Màe Ukémi (caduta frontale diretta) viene utilizzata molto raramente: è una forma antica che non rispecchia le caratteristiche di totale salvaguardia precedentemente esposte., non si presta quindi ad essere utilizzata su proiezione. Viene conservata perché presente in alcuni kata e può essere impiegata quando non vi è spazio sufficiente per fare un rotolamento. Si esegue in due gradi di difficoltà:
mae-ukemi 1°tempo: partenza da inginocchiati
mae-ukemi 2° tempo: partenza da in piedi
NON va allenata a lungo poiché il contraccolpo che provoca può risultare nocivo.
Màe Mawàri Tzémpu Kàiten Ukémi (caduta rotolata in avanti) è invece quella di quotidiano utilizzo e può essere effettuata nelle versioni migi (destra) ed hidari (sinistra). Si pratica in quattro gradi di difficoltà:
mae-mawari-ukemi 1° tempo: partenza con appoggio su due mani
mae-mawari-ukemi 2°tempo: partenza con appoggio su una mano
mae-mawari-ukemi 3°tempo: partenza su una mano, in movimento
mae-mawari-ukemi 4° tempo: partenza saltando un ostacolo
Si rotola su un cerchio formato successivamente da mano, gomito, spalla, diagonale della schiena e fianco opposto; questo cerchio diviene sempre più ampio man mano che aumenta la difficoltà della caduta.
Questa caduta è molto frequente nei combattimenti; nel filmato che segue ci sono molti esempi, uno dei quali, al minuto 01:20 è chiaro:
La caduta indietro si chiama ushíro (indietro)-ukémi e viene praticata in tre gradi di difficoltà:
ushiro-ukemi 1° tempo: partenza da seduti ushiro-ukemi 2°tempo: partenza da accosciati ushiro-ukemi 3°tempo: partenza da posizione eretta
Il mento deve essere appoggiato allo sterno in modo da rendere la schiena abbastanza curva per poter rotolare e va mantenuto in questa posizione fino all’ultimo istante, per evitare di urtare con la nuca il suolo al termine del rotolamento. Le braccia battono sul tatami con un apertura di circa 45°. Un movimento abbastanza elastico da farle subito rimbalzare; le gambe seguono il movimento alzandosi fin quasi alla verticale.

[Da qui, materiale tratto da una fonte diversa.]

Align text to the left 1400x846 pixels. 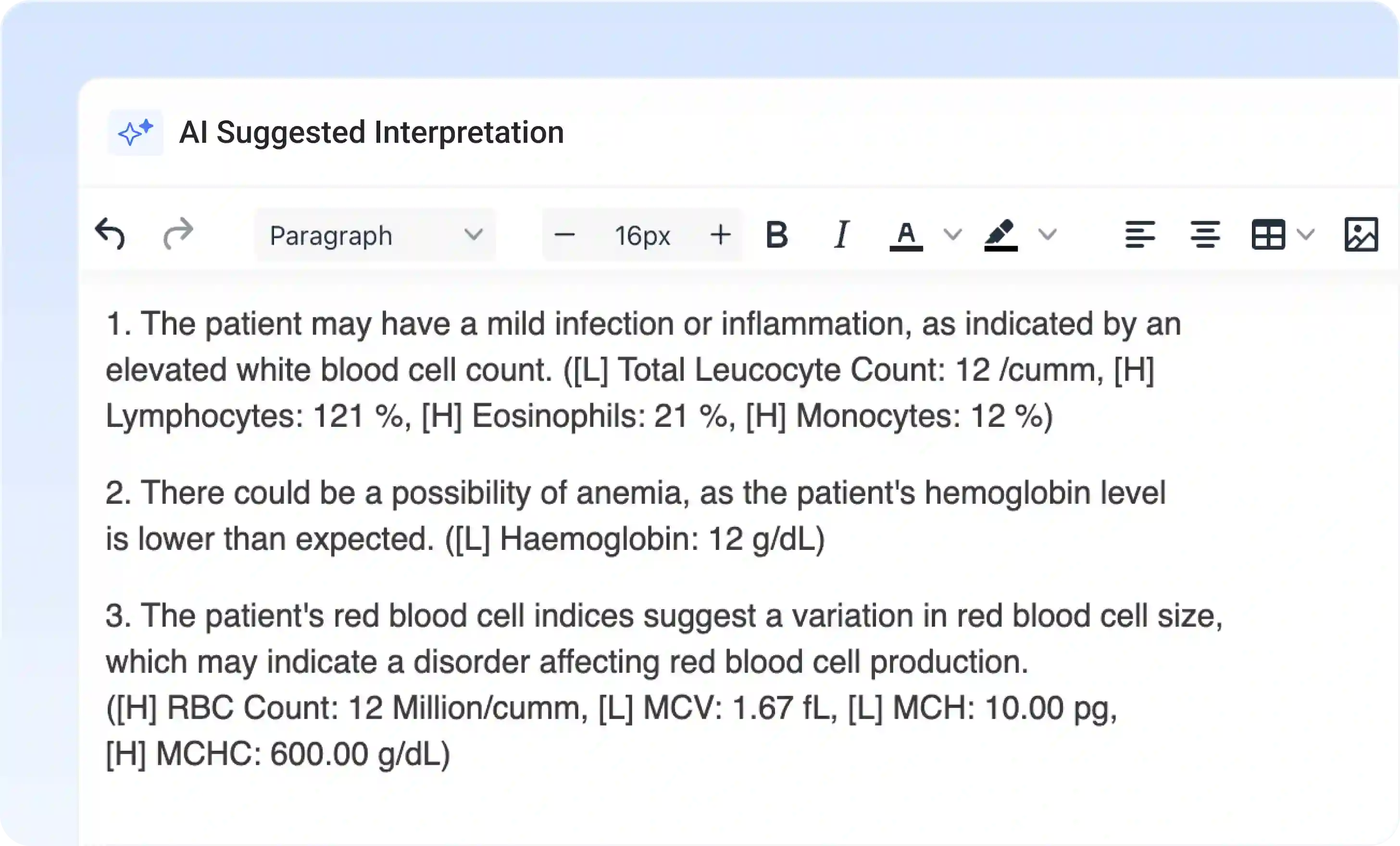pos(1140,235)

Adesso vedremo come si svolge la caduta:
Analizziamo alcuni momenti di gara, in cui uno dei due judoka subisce una tecnica e cade con un ushìro ukémi.
Al minuto 01:28, il judoka con judoji blu anticipa l’attacco del bianco, eseguendo un Ko Uchi Gari, che provoca la caduta del bianco in Ushìro Ukémi
La caduta laterale si chiama yoko-ukemi e può essere effettuata nelle forme migi e hidari. Anch’essa viene praticata in tre gradi di difficoltà:
yòko-ukemi 1° tempo: partenza da seduti
yòko-ukemi 2° tempo: partenza da accovacciati
yòko-ukemi 3° tempo:partenza da in piedi
La caduta avviene diagonalmente, con una inclinazione di circa 45°, appoggiando a terra solo una parte della schiena. Questa caduta può avvenire a destra (mìgi), oppure a sinistra (hìdari).
Ecco la caduta eseguita, nelle varie fasi.
Durante il combattimento alla caduta Yòko Ukémi segue il punteggio del Wazàri, se il judoka cade di lato, senza rolling sulla schiena, altrimenti il punteggio è Ippòn. Al secondo 0:20 del filmato che segue, parte un’azione al termine della quale si puó notare questa caduta eseguita in combattimento.
Nel judo come prima cosa si impara a cadere per non farsi male: la caduta (in giapponese ukémi) é la nostra prima difesa, come ci hanno insegnato i Maestri Sauro, Maurizio e Natale.
Nella sua opera Kodokan Judo il Maestro Jigoro Kano scrive:
before practicing throwing techniques or engaging in randori, it is imperative to master ukemi, the technique of falling safely.
“prima di praticare le tecniche di proiezione o scontrarsi nel randori, è obbligatorio imparare le ukemi, ovvero le tecniche di caduta in sicurezza” (Jigoro Kano, Kodokan Judo (New York, Kodansha International, 1994 pagina 45)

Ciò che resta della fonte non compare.